Force Majeure

A force majeure event refers to an event that is outside the reasonable control of a party and which prevents that party from performing its obligations under a contract. English common law has no general concept of force majeure (save for the limited doctrine of contractual frustration). A party’s ability to claim relief for a force majeure event, therefore, depends upon the terms of the contract, and the force majeure provision in particular. These provisions are express terms and will not ordinarily be implied into contracts.

A party affected by such an event will typically be relieved from performing the obligation affected for the duration and to the extent affected and may be entitled to compensation. As with all matters dependent upon the terms of the contract, each force majeure provision must necessarily be considered on its precise terms and in its specific context.

Source: Shearman and Sterling

Merriam Webster states: Force majeure translates literally from French as superior force. In business circles, “force majeure” describes those uncontrollable events (such as war, labor stoppages, or extreme weather) that are not the fault of any party and that make it difficult or impossible to carry out normal business. A company may insert a force majeure clause into a contract to absolve itself from liability in the event it cannot fulfill the terms of a contract for reasons beyond its control.

Source: Merriam Webster

From Wikipedia

Force majeure is a common clause in contracts that essentially frees both parties from liability or obligation when an extraordinary event or circumstance beyond the control of the parties, such as a war, strike, riot, crime, epidemic or an event described by the legal term act of God, prevents one or both parties from fulfilling their obligations under the contract. In practice, most force majeure clauses do not excuse a party’s non-performance entirely, but only suspend it for the duration of the force majeure.

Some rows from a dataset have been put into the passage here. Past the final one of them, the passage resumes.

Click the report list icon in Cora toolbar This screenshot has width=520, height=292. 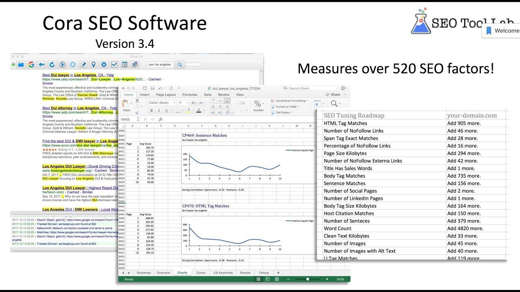pyautogui.click(x=124, y=64)
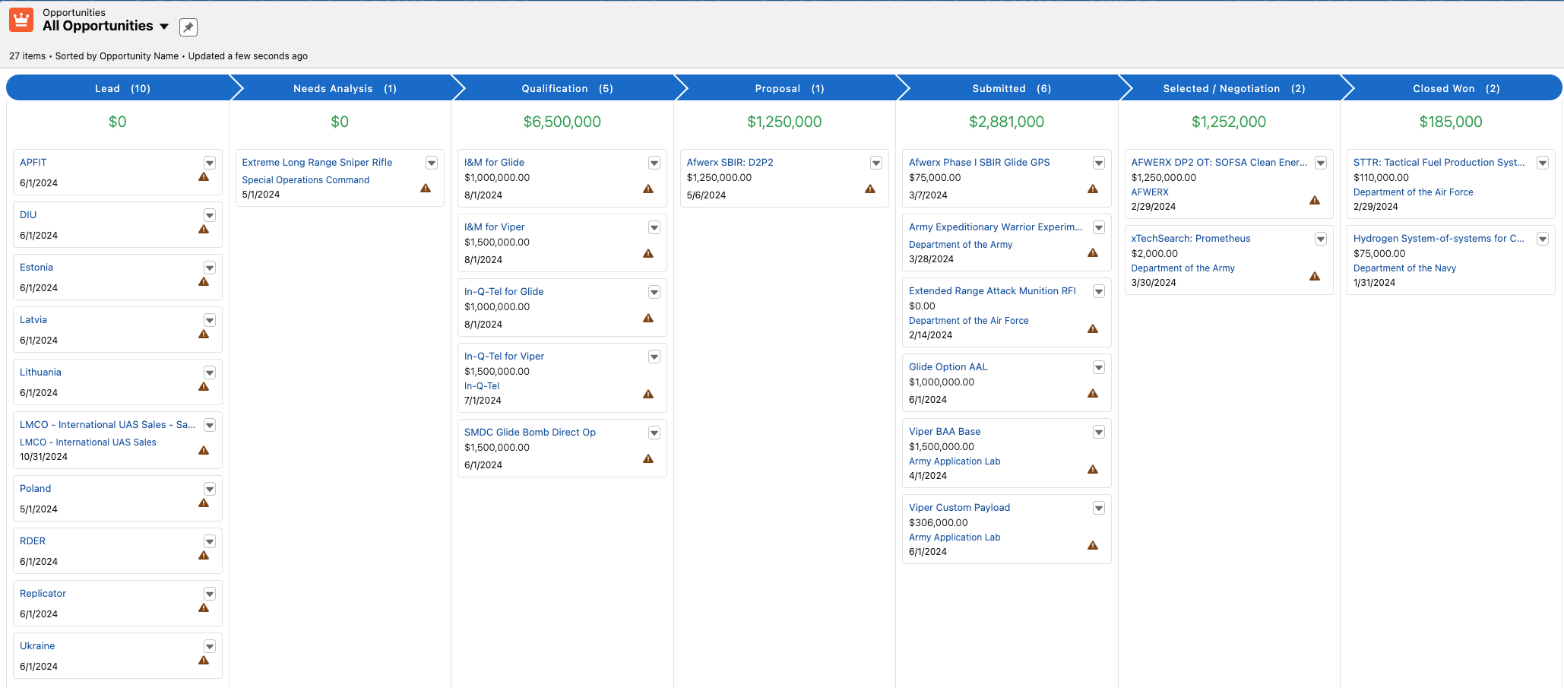Open the All Opportunities list view dropdown
This screenshot has width=1564, height=688.
[164, 27]
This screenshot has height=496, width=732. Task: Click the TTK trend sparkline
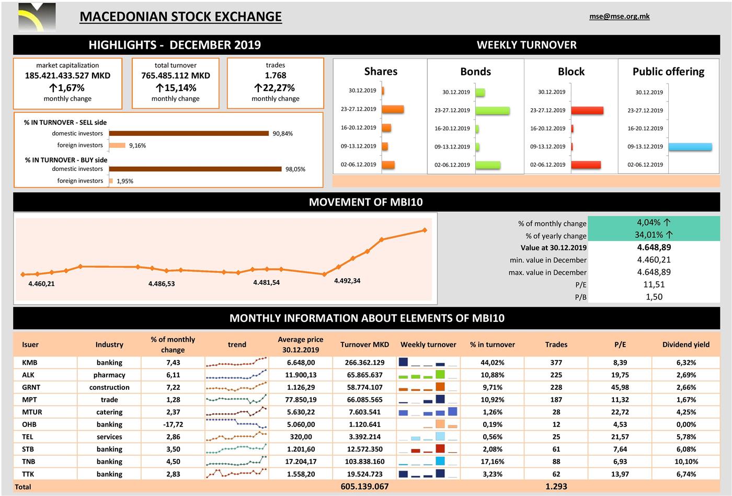[x=236, y=474]
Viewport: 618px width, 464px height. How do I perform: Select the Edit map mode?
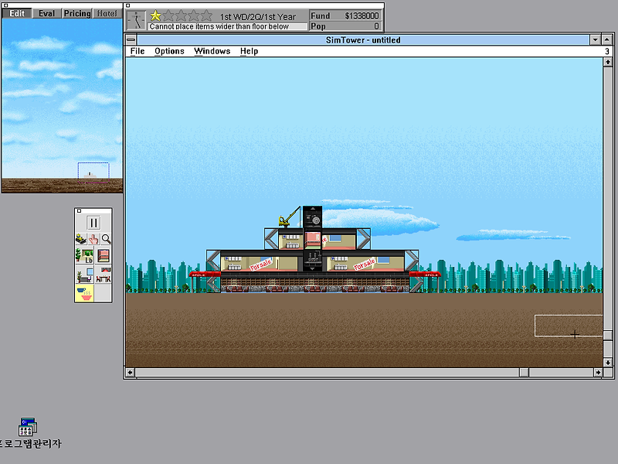coord(17,13)
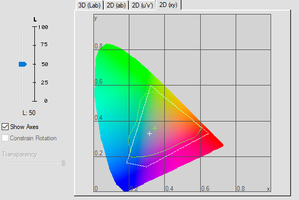299x200 pixels.
Task: Click the white cross white-point marker
Action: [x=149, y=133]
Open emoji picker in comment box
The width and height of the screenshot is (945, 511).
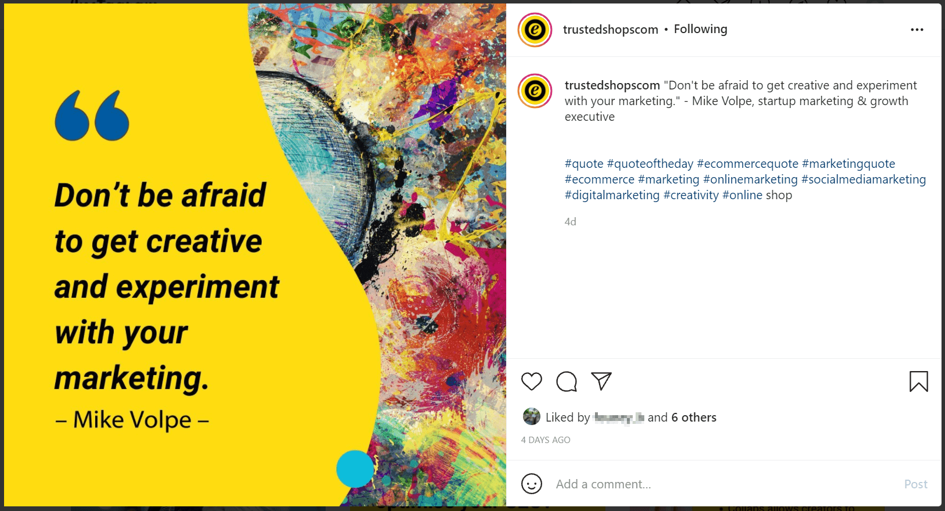pyautogui.click(x=531, y=484)
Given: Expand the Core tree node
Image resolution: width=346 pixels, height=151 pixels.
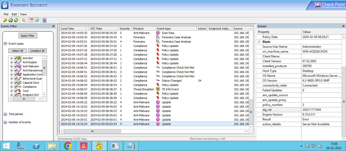Looking at the screenshot, I should tap(11, 91).
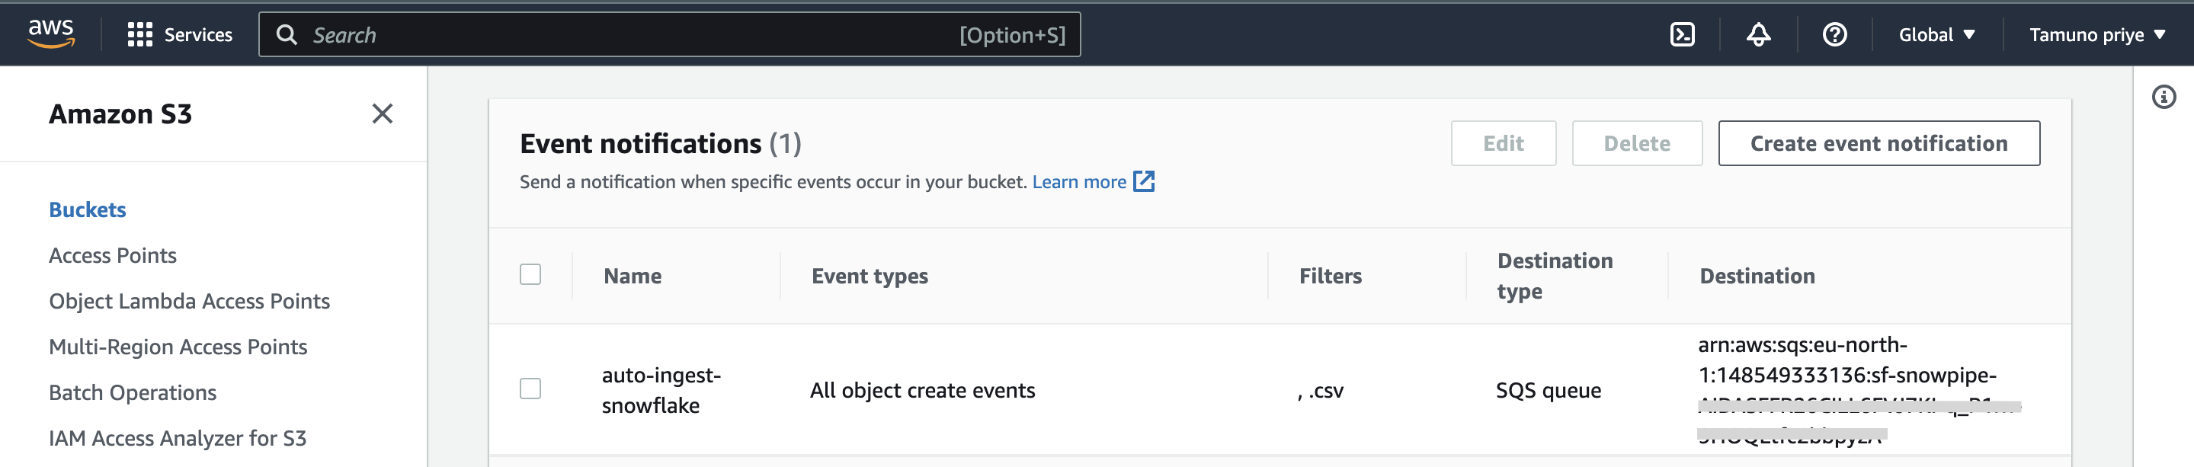Open the info panel icon
The image size is (2194, 467).
click(x=2163, y=97)
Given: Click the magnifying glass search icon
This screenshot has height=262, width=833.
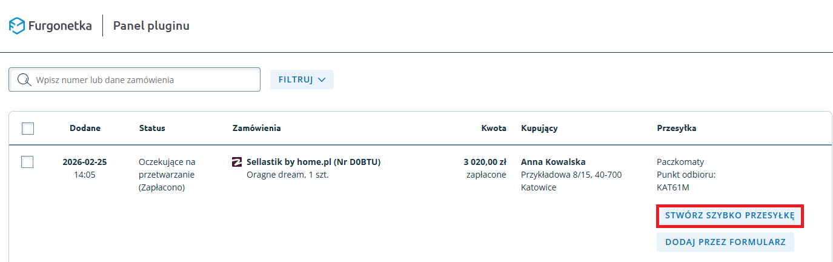Looking at the screenshot, I should [24, 80].
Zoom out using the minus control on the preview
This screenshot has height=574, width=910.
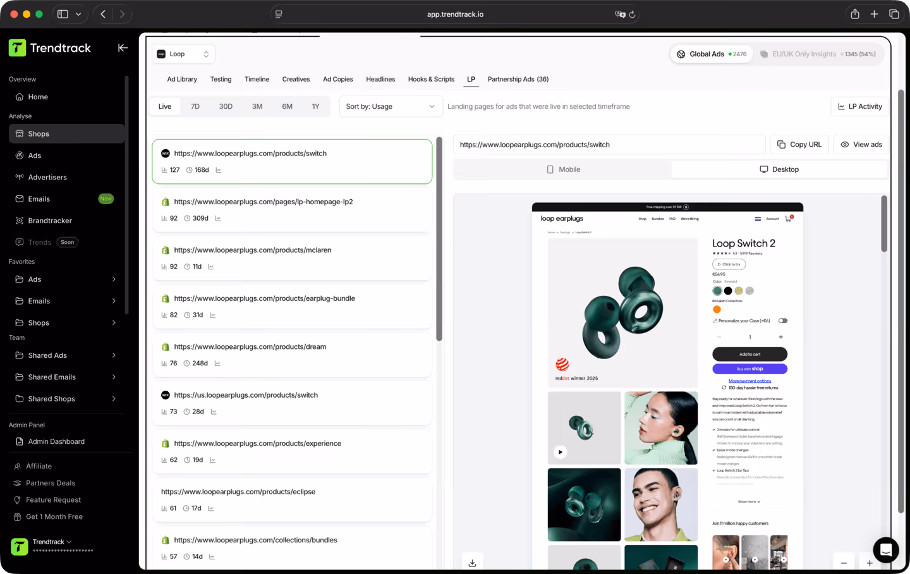coord(844,561)
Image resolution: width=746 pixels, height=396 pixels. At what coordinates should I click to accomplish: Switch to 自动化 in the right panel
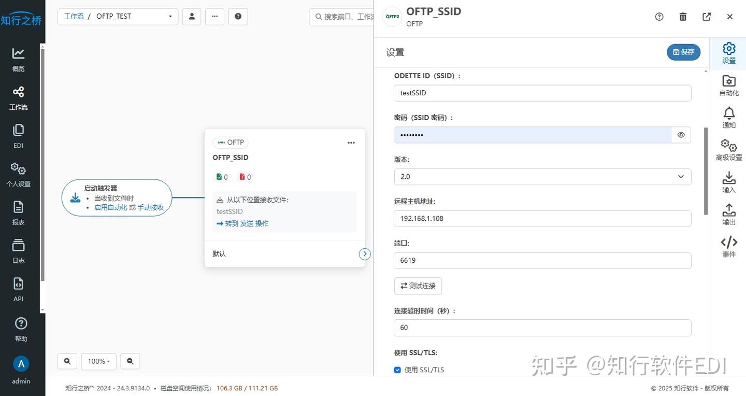728,86
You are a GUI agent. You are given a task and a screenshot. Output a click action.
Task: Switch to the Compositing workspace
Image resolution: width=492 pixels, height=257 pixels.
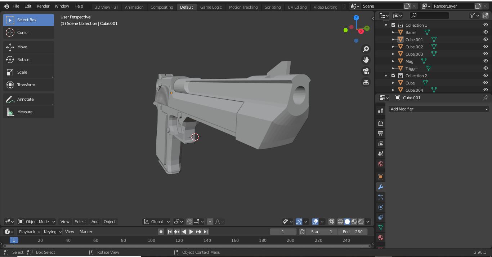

Force majeure is generally intended to include occurrences beyond the reasonable control of a party, and therefore would not cover:

  • Any result of the negligence or malfeasance of a party, which has a materially adverse effect on the ability of such party to perform its obligations.
  • Any result of the usual and natural consequences of external forces.
    • To illuminate this distinction, take the example of an outdoor public event abruptly called off.
      • If the cause for cancellation is ordinary predictable rain, this is most probably not force majeure.
      • If the cause is a flash flood that damages the venue or makes the event hazardous to attend, then this almost certainly is force majeure, other than where the venue was on a known flood plain or the area of the venue was known to be subject to torrential rain.
      • Some causes might be arguable borderline cases (for instance, if unusually heavy rain occurred, rendering the event significantly more difficult, but not impossible, to safely hold or attend); these must be assessed in light of the circumstances.
  • Any circumstances that are specifically contemplated (included) in the contract—for example, if the contract for the outdoor event specifically permits or requires cancellation in the event of rain.

Under international law, it refers to an irresistible force or unforeseen event beyond the control of a state making it materially impossible to fulfill an international obligation, and is related to the concept of a state of emergency.

Force majeure in any given situation is controlled by the law governing the contract, rather than general concepts of force majeure.